StackOverflow community,

I have a git repository with this hierarchy:

(git-tree-root)
    software
        development
            project1
            project2
            ...
            projectX
        operational
            project1
            project2
            ...
            projectX

and I want to get a simpler hierarchy,

(git-tree-root)
    dev
        project1
        project2
        ...
        projectX
    op
        project1
        project2
        ...
        projectX

It is crucial that I maintain the file's git history. My first thought is to do:

git mv -kr software/development/* dev/

and

git mv -kr software/operational/* op/

k flag is to ignore possible errors when moving files and the r flag is to move all files and folders recursively found inside the corresponding folders (development and operational). Then git add, and git commit changes.

Also, I want to make sure that in case there are users with files still "un-pushed" to the repo, they don't push them to the old hierarchy. Git should take care of this whenever they git pull my changes, correct?

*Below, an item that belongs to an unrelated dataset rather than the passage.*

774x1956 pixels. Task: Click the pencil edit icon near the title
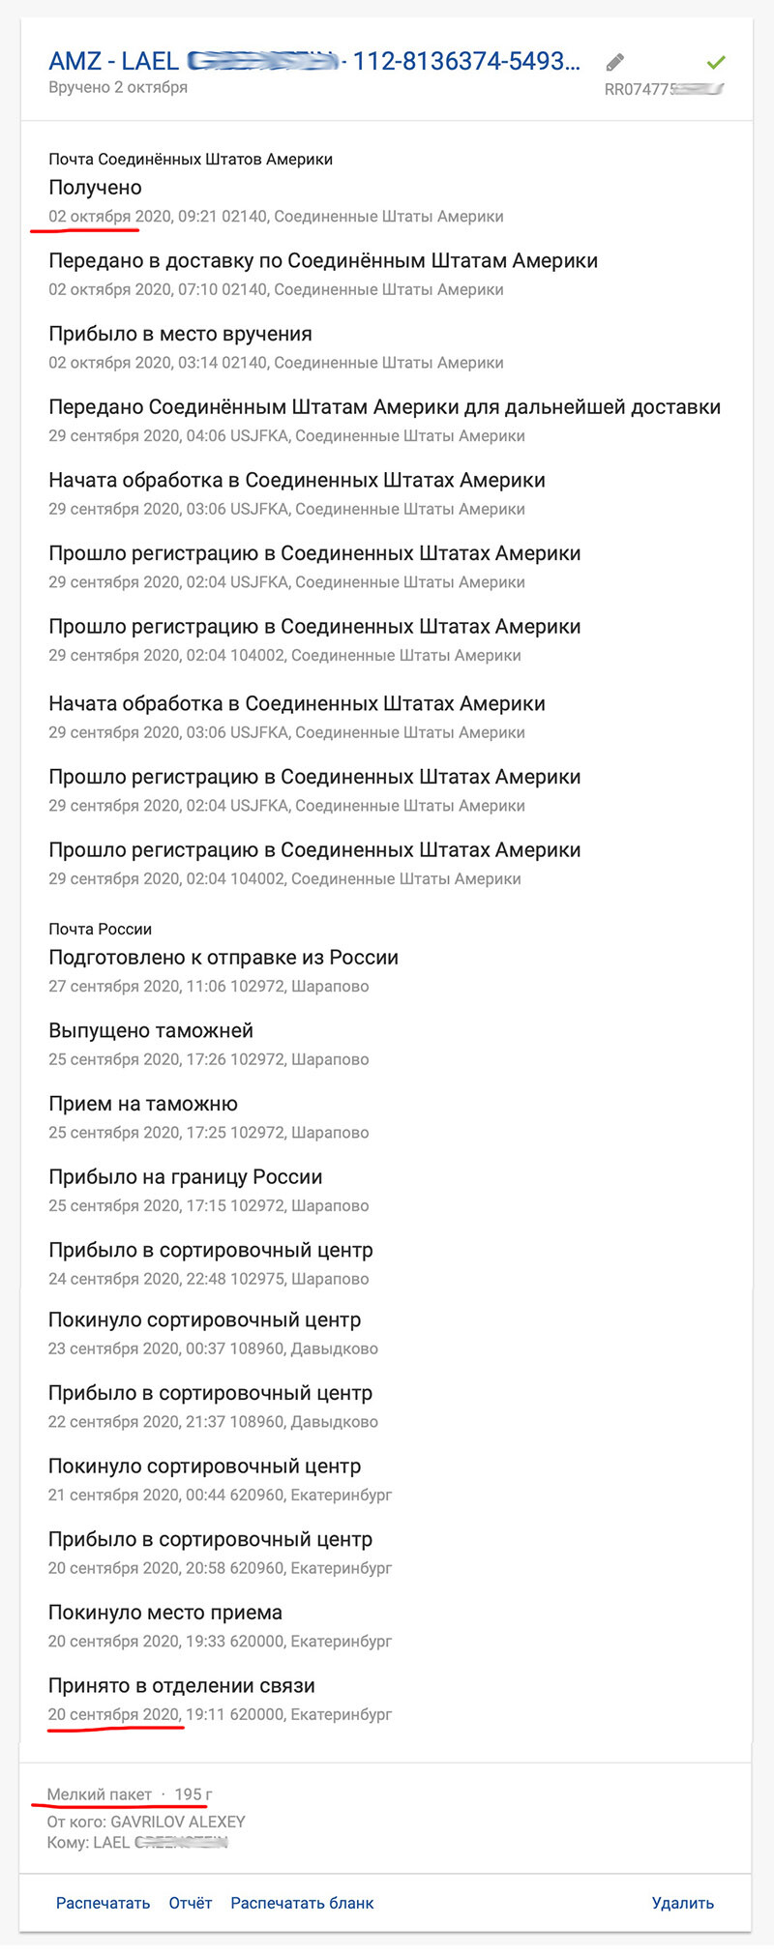click(614, 63)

It is important I get this right, so I would appreciate your help. Thanks in advance eveyone.

Upvotes: 0

Views: 99

Answers (1)

j6t
j6t

Reputation: 13377

It should be as simple as

git mv software/development dev
git mv software/operational op

and if there is other cruft in software that you do not need anymore

git rm -r software

and then

git commit

Note that Git does not store file identities. "File history" is only reconstructed from the commit history. git log --follow some/file may help as long as you are investigating the history of just one file, but you may run into problems when the file contents have diverged sufficiently and you are comparing states before and after this event, because Git won't be able to correlate the two states to a "singe file".